**Task details:** Copy the data below, replacing every "screenshot" with "screen capture" and leaving everything else unchanged. Leave out the pictures.

**Data supplied:**
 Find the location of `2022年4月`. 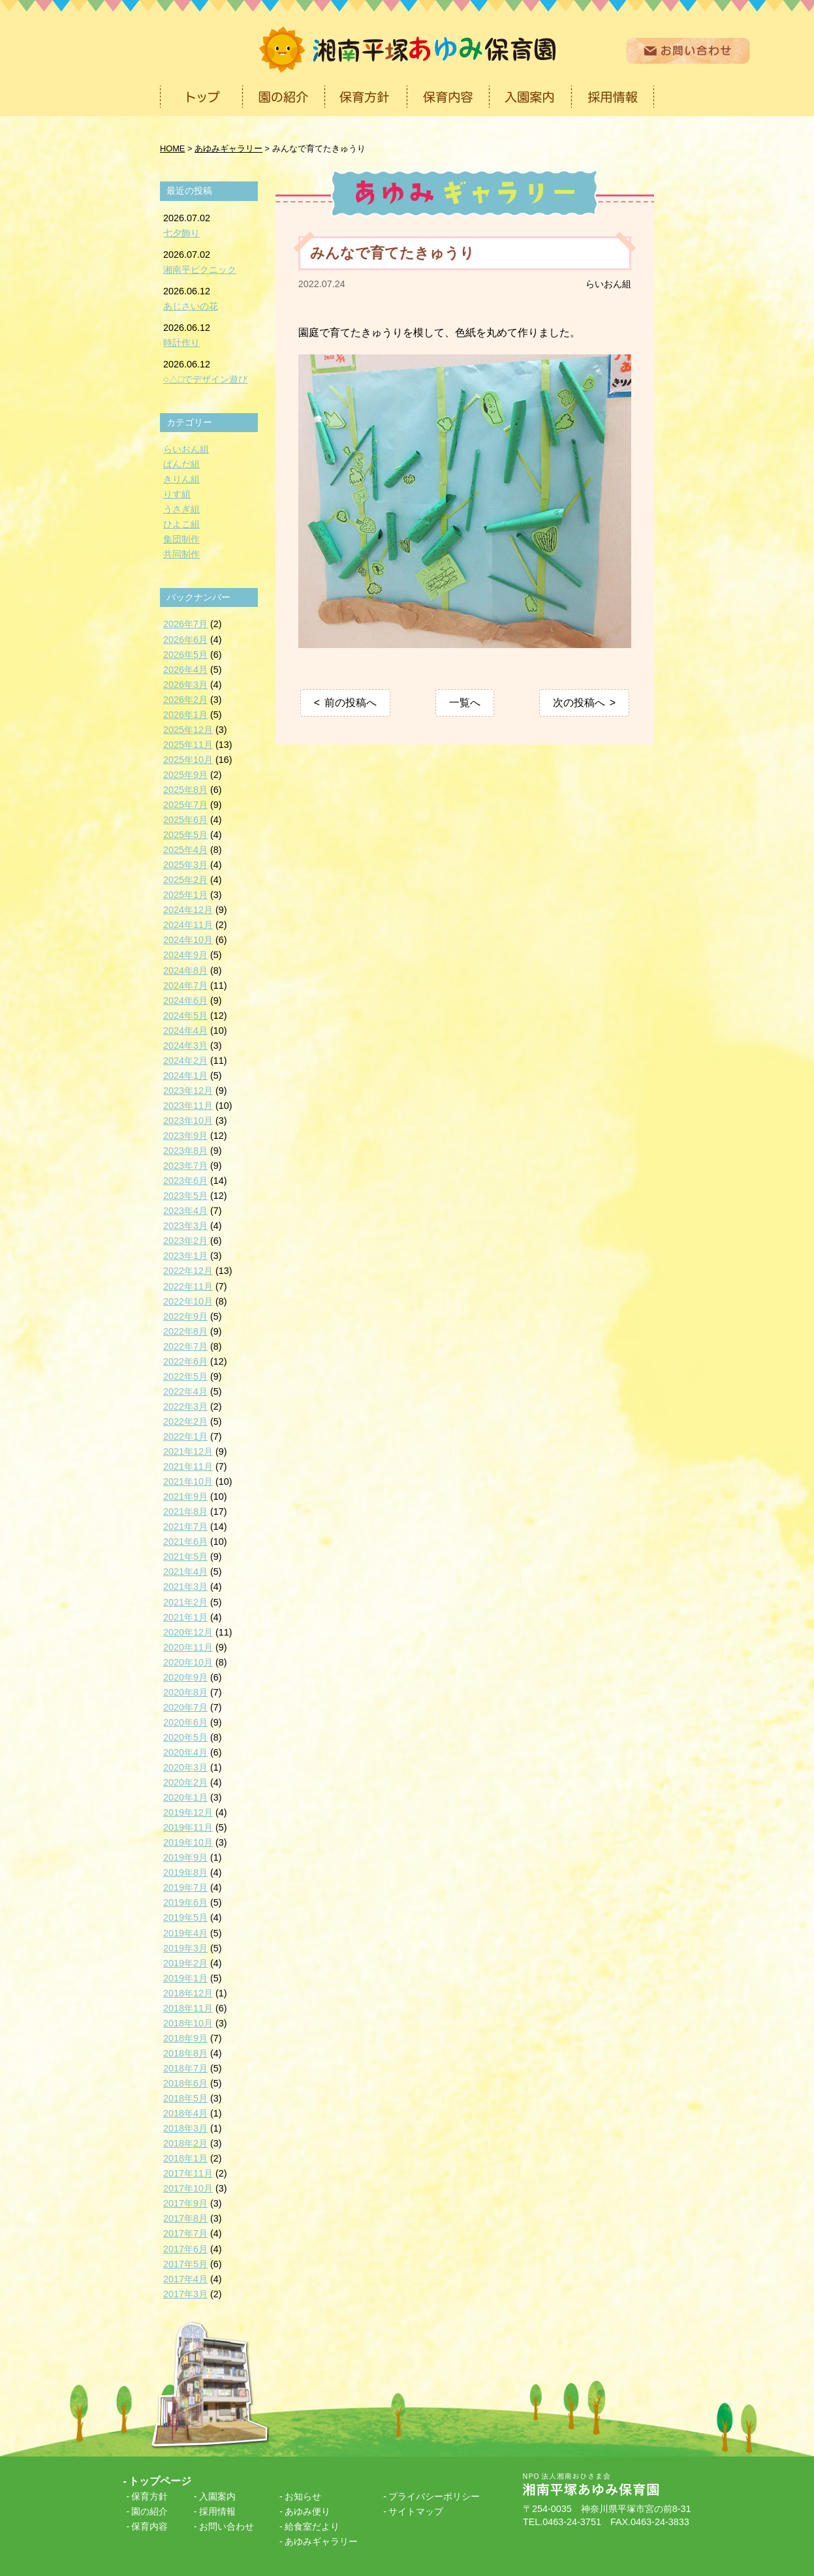

2022年4月 is located at coordinates (185, 1391).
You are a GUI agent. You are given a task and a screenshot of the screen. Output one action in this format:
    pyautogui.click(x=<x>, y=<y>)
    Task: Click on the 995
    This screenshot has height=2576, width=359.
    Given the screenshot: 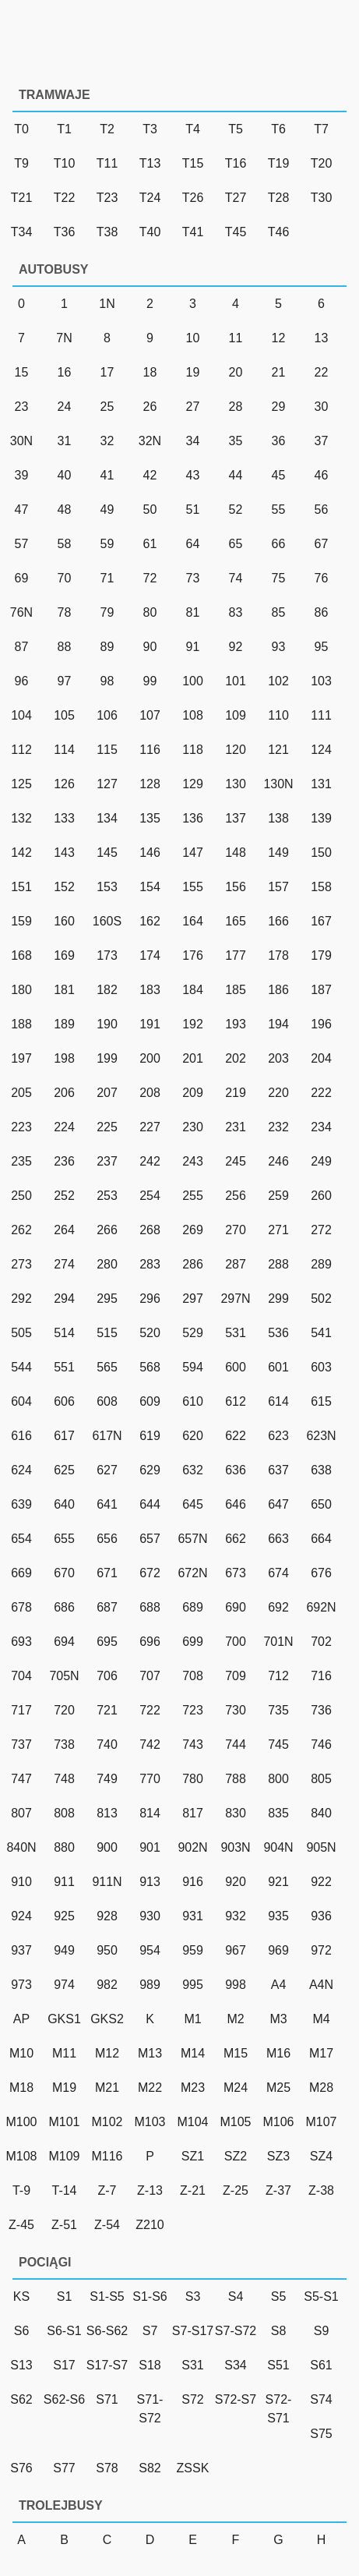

**Exercise output:**
 Find the location of `2022年4月`. 

2022年4月 is located at coordinates (185, 1391).
You are a GUI agent. You are given a task and a screen capture of the screen. Output one action in this format:
    pyautogui.click(x=<x>, y=<y>)
    Task: Click on the 995
    This screen capture has height=2576, width=359.
    Given the screen capture: 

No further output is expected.